Исследования развития движений были продолжены моим учителем А.В. Запорожцем (1905-1981). Он ввел понятие «внутренней картины» произвольного движения и действия, и показал, что в эту внутреннюю картину (форму) входят образ ситуации и образ требуемых действий. Здесь уместно вспомнить и давние исследования конструктивных действий дошкольников, выполненных А.Р. Лурия, в которых была показана роль регулирующего их протекание слова. На рис.3 представлена функциональная модель предметного действия, предложенная Н.Д. Гордеевой и В.П. Зинченко, которая является обобщением результатов исследований Бернштейна, Запорожца и авторов модели. Как видно из рисунка, структура предметного действия настолько наполнена различными когнитивными и эмоционально-оценочными компонентами (внутренними формами), что по сравнению с ними внешний, собственно исполнительный, результирующий компонент действия кажется исчезающе малым. Но это только кажется! Внешняя форма действия тоже сложна и, по мысли Бернштейна, требует для анализа и описания не метрических, а топологических категорий. Но как бы ни была сложна внешняя форма действия с его многими поверхностями и складками, оно не может образовать внутреннее посредством удвоения и интериоризации внешнего. Внутренние формы должны быть порождены и в определенной степени автономизированы от внешнего. Только в этом случае они смогут приобрести силы для порождения нового, собственного внешнего.

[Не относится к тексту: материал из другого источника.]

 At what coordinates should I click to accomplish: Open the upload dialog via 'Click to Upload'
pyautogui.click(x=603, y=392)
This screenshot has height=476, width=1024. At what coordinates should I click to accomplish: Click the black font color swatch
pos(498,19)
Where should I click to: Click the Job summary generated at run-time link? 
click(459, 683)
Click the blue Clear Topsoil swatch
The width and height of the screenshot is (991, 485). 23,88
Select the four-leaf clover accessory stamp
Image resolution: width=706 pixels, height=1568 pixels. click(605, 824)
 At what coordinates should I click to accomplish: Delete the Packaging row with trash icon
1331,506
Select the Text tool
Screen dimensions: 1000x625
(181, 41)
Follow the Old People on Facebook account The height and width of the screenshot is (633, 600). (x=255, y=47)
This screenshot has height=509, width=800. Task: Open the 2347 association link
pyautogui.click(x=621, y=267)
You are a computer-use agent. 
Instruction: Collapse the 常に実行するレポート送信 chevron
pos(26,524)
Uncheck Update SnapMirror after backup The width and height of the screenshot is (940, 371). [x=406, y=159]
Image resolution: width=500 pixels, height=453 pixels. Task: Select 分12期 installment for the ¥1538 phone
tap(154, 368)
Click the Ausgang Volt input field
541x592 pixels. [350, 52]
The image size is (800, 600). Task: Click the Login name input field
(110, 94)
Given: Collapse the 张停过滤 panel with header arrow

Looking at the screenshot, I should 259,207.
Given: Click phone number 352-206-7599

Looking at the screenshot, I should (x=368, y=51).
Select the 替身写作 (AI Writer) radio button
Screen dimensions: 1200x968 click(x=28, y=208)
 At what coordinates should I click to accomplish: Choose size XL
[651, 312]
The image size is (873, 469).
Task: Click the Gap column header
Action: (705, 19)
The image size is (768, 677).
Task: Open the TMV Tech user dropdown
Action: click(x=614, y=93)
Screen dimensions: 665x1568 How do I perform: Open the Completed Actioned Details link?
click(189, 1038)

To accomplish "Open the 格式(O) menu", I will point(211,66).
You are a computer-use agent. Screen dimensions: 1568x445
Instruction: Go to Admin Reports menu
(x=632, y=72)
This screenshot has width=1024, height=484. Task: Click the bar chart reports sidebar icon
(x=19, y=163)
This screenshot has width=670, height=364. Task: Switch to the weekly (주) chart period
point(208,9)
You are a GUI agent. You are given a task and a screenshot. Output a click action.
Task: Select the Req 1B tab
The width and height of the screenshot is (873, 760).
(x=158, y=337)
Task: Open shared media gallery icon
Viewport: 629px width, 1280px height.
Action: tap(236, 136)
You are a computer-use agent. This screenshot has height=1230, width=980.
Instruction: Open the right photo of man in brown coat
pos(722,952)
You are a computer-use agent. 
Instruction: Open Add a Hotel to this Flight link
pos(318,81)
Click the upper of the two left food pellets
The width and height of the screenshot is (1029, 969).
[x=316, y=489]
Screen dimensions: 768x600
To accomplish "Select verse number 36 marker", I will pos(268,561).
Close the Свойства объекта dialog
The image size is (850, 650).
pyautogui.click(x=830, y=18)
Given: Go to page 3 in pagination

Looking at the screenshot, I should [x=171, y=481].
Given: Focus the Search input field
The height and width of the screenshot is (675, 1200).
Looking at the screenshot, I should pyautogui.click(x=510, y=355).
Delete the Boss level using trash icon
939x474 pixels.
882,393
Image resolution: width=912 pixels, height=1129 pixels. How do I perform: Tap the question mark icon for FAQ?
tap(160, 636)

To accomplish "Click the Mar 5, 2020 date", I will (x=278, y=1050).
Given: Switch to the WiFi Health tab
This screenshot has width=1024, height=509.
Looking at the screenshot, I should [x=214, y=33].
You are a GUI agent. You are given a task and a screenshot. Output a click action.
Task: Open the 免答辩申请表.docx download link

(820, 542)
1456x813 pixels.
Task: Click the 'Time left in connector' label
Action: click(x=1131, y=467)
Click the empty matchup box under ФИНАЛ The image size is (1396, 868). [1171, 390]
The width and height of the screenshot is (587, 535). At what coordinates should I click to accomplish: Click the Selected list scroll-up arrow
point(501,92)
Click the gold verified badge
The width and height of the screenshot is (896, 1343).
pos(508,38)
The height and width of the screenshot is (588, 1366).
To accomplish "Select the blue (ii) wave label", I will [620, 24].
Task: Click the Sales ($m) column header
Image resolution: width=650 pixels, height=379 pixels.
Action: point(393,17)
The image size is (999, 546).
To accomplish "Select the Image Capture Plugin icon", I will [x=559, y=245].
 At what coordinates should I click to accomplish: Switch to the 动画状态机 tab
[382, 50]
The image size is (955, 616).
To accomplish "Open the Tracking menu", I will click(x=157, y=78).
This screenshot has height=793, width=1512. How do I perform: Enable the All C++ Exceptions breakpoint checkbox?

Как сказал поэт: Душу от внешних условий освободить я умею…
Представления Н.А. Бернштейна, А.В. Запорожца, Н.Д. Гордеевой о внутренних формах действия соответствуют идеям Г.Г. Шпета о внутренней форме слова, лежащей в основе сценического действия актера. Только в этом случае (и еще в случае поэтического творчества) Шпет включает в состав внутренних форм слова создаваемые актером и поэтом образы. В случае актера он называет такие формы моторно-симпатическими, непосредственно связывая образ с действием и словом. Я был поражен, встретив у Шпета понятие живого движения и требования к его изучению. Возникло даже впечатление, что эти слова были написаны Бернштейном или Запорожцем. Последний до своего прихода в психологию был актером в театре знаменитого украинского режиссера Леся Курбаса, учившего актеров претворению, преображению своих движений в сценический образ.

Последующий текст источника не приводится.